# Start of Data for this task

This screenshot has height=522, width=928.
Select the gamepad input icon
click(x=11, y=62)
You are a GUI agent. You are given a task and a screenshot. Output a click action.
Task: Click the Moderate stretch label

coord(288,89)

# End of Data for this task
# Start of Data for this task

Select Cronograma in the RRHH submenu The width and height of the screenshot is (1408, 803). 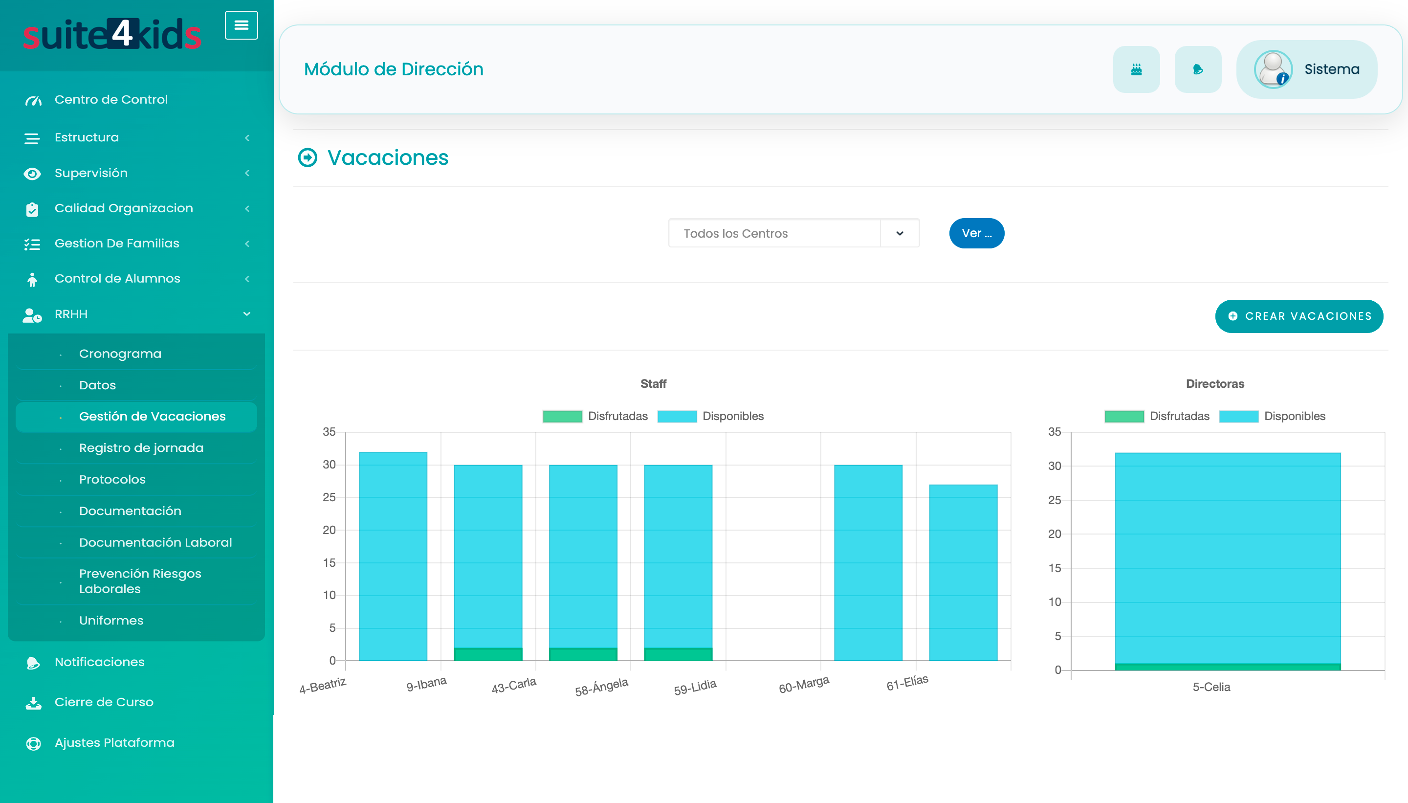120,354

# End of Data for this task

**To do**
Please reproduce the rows in the stretch from the line containing "You are a GUI" through the line containing "coord(288,89)", both included, with the requests left unchanged and every coordinate in the answers multiplied by 1.9 and rounded to a whole number, halves rounded up. Give only those lines.

**Complete output**
You are a GUI agent. You are given a task and a screenshot. Output a click action.
Task: Click the Moderate stretch label

coord(547,169)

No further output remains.